Soulignons le plaidoyer du PDG de la Fondation Sylvenie Lindor à Toronto, Amikley Fontaine. Il appelle les signataires des accords (partis civils et formations politiques haïtiens) et le premier ministre intérimaire à trouver une solution durable.

Amikley Fontaine.

«Si la communauté Internationale veut vraiment aider Haïti, il faut arrêter la source qui approvisionne l’insécurité par la mise en place de structures comme le Plan Marshall (1948). Surtout, nous ne pouvons accepter ce soutien au Premier ministre actuel», a réitéré Amikley Fontaine.

«L’objectif est d’aider Haïti à avancer vers l’autodétermination et l’indépendance économique. Haïti est une république démocratique.

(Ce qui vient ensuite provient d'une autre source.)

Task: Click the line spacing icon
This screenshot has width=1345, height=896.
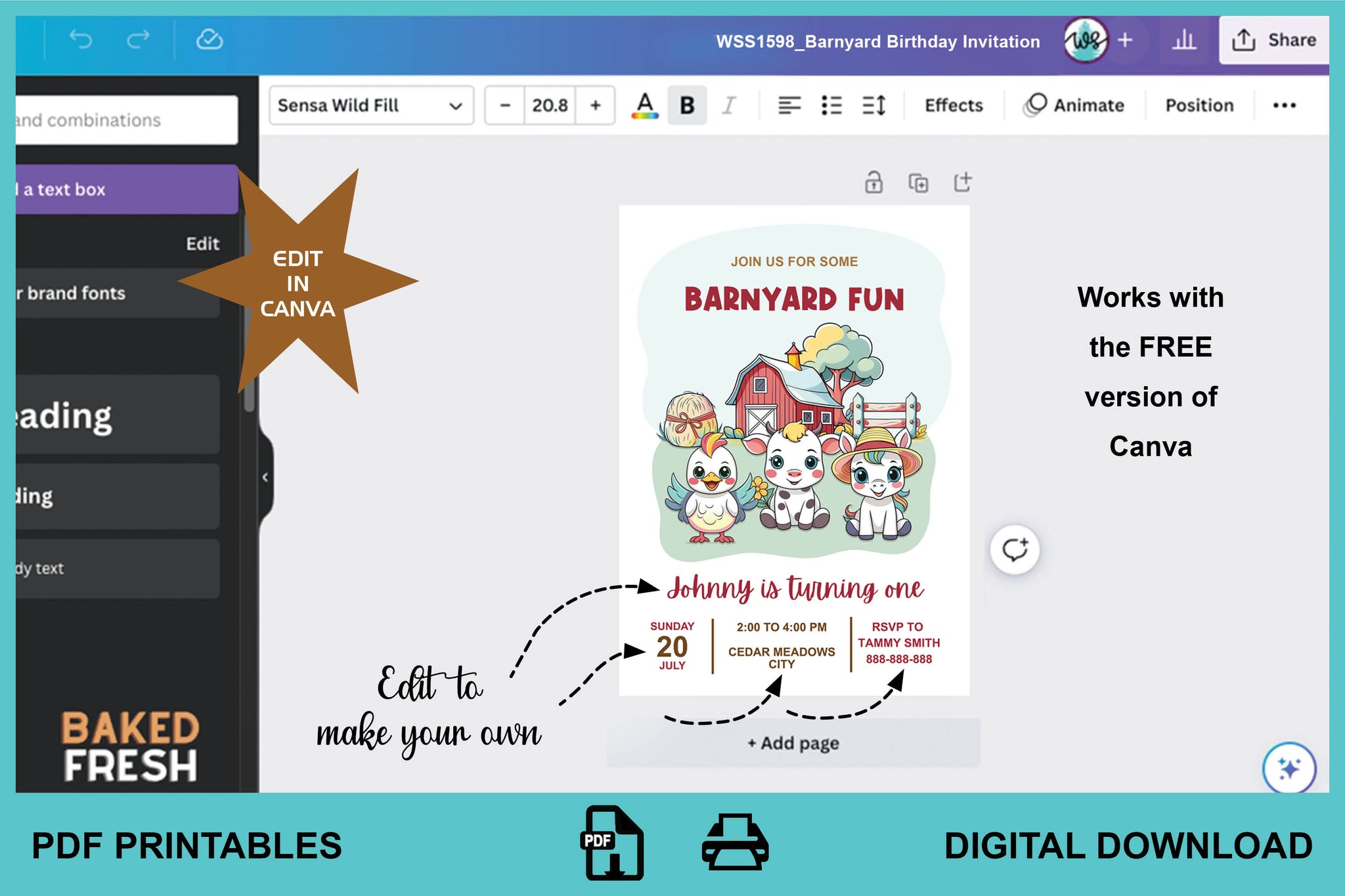Action: [874, 105]
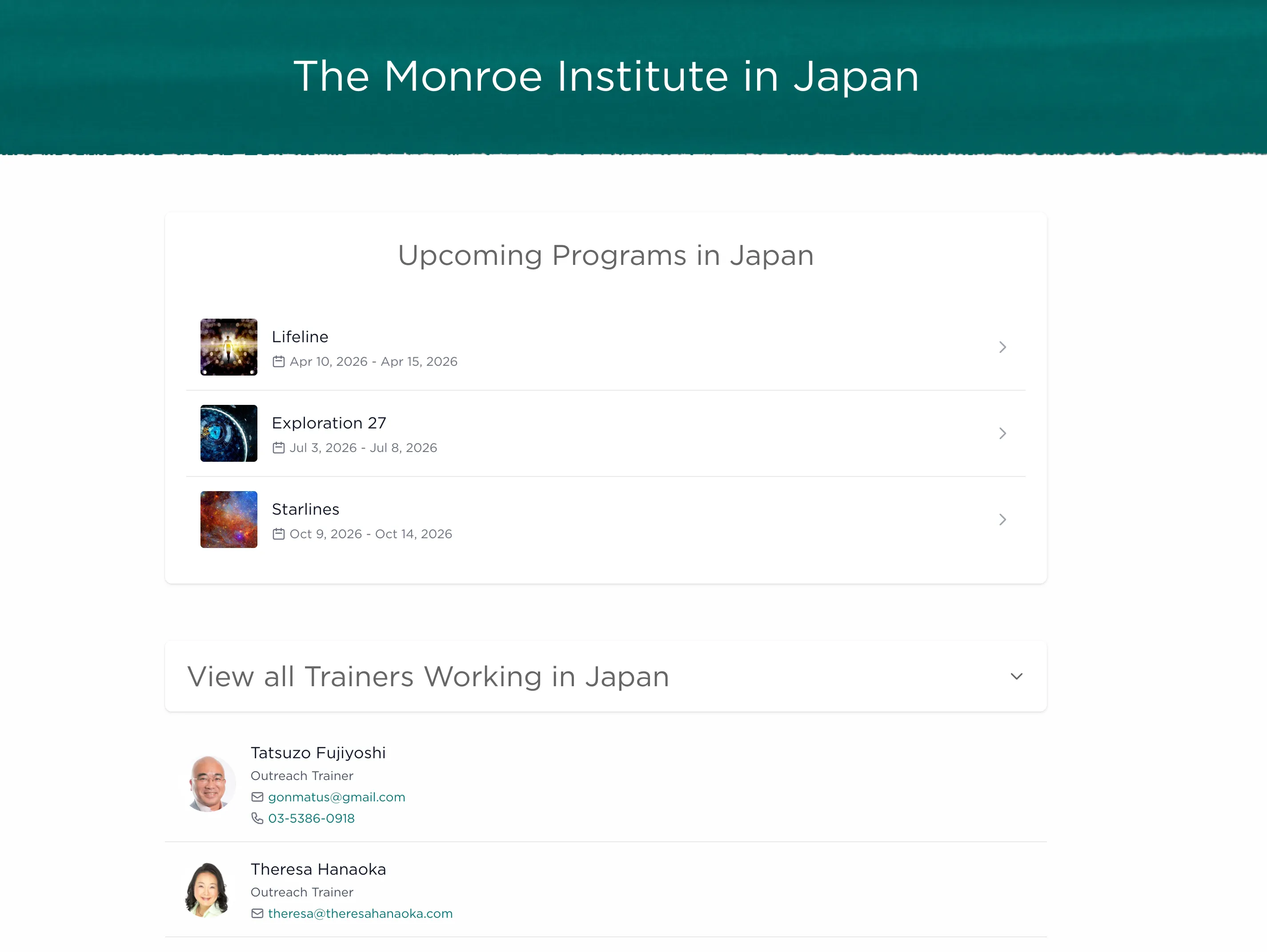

Les principes démocratiques devraient s’y appliquer.»

«Le Canada ne peut pas jouer timidement, il faut un plan durable pour aider le pays à sortir de ce marasme économique et politique. L’établissement d’un gouvernement provisoire pour l’organisation des élections générales au pays.»

Maison d’Haïti

«On souhaite que l’actuel premier ministre illégal démissionne», a récemment déclaré la vice-présidente de l’organisation communautaire Maison d’Haïti (Montréal), Chantal Ismé.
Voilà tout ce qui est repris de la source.